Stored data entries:
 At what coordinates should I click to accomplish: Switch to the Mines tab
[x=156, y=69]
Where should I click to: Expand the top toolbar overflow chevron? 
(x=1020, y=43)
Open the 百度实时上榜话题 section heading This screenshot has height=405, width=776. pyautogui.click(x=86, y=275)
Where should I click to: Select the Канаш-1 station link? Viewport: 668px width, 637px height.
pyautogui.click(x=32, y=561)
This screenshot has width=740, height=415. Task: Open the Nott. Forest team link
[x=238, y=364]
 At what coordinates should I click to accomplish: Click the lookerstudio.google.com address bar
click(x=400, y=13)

_TASK INSTRUCTIONS:_
Transcribe all of the entries without altering anything.

_RESULT OF THE TASK:_
 At what coordinates should I click to accomplish: Switch to the Mines tab
[x=156, y=69]
Where should I click to: Expand the top toolbar overflow chevron? 
(x=1020, y=43)
Open the 百度实时上榜话题 section heading This screenshot has height=405, width=776. pyautogui.click(x=86, y=275)
Where should I click to: Select the Канаш-1 station link? Viewport: 668px width, 637px height.
pyautogui.click(x=32, y=561)
This screenshot has width=740, height=415. Task: Open the Nott. Forest team link
[x=238, y=364]
 At what coordinates should I click to accomplish: Click the lookerstudio.google.com address bar
click(x=400, y=13)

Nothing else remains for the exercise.